De Courcelles took her advice, and flung himself, exhausted through excitement and fatigue, upon the late Doctor’s bed, whilst she, with a divine light, almost akin to maternal solicitude, upon her countenance, took a seat in the outer room, and prepared to watch all night against a possible surprise for the man she held prisoner.

CHAPTER VII.

BUT from that moment Lizzie had not a moment’s peace. She dreaded everything and everybody. Each casual visitor she believed to be a spy, and the appearance of a friend made her think that the hour of discovery had come. Rosa made her a thousand promises of fidelity, but the yellow girl, though devoted to her mistress’s interests, was, after all, very much like other women, and found it a hard task to hold her tongue. The whole time she was employed in exercising the baby in the plantation, was a season of torture to Lizzie, who pictured her confiding the whole story to her most intimate friend, under a promise of inviolable secrecy. Meanwhile Henri de Courcelles, though confined to one room during the day time, and only venturing out after dark by means of the window, and with a disguise on, was passing a fairly pleasant time. The two women fed him royally, and waited on him like servants, and he held several conferences with Lizzie as to the possibility of his getting down to the Fort by night, and embarking as a seaman on board one of the Spanish crafts that lay in the bay of San Diego. They would have carried this plan, of which they had arranged all the minutiæ together, into effect at once, had it not been deemed advisable that De Courcelles should lie perdu until it might be supposed by the authorities that their prisoner had perished beyond all doubt in the Alligator Swamp. As soon as the guard of mounted police who watched for him outside the swamp was withdrawn, Lizzie and De Courcelles decided that his first attempt at an escape from the island should be made. He had been concealed in the bungalow for two days when Mr Courtney walked in one morning and took a seat beside Lizzie. The planter looked worn and anxious, and as he removed his hat, and passed his handkerchief across his brow, he seemed to have grown older of late, notwithstanding the brilliant marriage that his daughter had made. The words with which he opened the conversation, had reference to Maraquita.
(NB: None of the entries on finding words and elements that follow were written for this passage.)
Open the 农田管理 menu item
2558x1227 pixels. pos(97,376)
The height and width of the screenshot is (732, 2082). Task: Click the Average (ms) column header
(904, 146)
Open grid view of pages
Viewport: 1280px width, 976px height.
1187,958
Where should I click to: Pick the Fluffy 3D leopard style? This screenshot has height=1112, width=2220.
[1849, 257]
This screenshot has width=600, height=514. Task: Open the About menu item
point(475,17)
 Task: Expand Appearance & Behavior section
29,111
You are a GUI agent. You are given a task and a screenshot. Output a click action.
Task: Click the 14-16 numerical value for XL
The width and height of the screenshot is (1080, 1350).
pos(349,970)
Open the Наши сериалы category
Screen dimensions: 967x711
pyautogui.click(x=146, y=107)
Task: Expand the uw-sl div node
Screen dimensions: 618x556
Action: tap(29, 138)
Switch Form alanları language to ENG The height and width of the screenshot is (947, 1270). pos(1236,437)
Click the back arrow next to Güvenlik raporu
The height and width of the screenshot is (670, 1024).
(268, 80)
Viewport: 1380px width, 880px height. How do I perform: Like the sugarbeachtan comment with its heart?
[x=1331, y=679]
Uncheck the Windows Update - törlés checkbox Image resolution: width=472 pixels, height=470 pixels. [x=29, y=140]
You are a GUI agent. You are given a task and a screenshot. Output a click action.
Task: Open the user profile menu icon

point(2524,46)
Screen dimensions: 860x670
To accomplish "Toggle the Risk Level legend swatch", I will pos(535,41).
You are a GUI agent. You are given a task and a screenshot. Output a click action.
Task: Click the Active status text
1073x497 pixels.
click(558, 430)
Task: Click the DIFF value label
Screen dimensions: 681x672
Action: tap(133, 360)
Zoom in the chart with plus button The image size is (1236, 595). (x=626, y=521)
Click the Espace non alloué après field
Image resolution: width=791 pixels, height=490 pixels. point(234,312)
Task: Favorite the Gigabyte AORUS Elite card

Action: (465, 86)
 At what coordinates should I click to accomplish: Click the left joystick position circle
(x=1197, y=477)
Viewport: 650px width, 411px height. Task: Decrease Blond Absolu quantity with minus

‘Sir Russell and Lady Johnstone have come to stay with us at the White House, Lizzie.’

‘Indeed, sir,’ she replied. ‘I suppose Quita is nervous of staying at Government House, after what happened there last week. And I don’t wonder at it, poor girl! I should be glad to hear that the Governor had decided to take her to England.’

‘So should we, my dear, and they will go before long—there is no doubt of that—only, it would hardly do for the Governor to run away whilst the island is in this state of ferment. But he judged rightly in thinking that our dear Maraquita would feel safer and happier with her parents, and in her old home. For she has received a terrible shock, Lizzie, and it is telling on her visibly. She seems ten years older to me.’

‘Poor Quita, she cannot fail to feel it,’ replied Lizzie, looking at the matter in a totally different light from that in which Mr Courtney regarded it.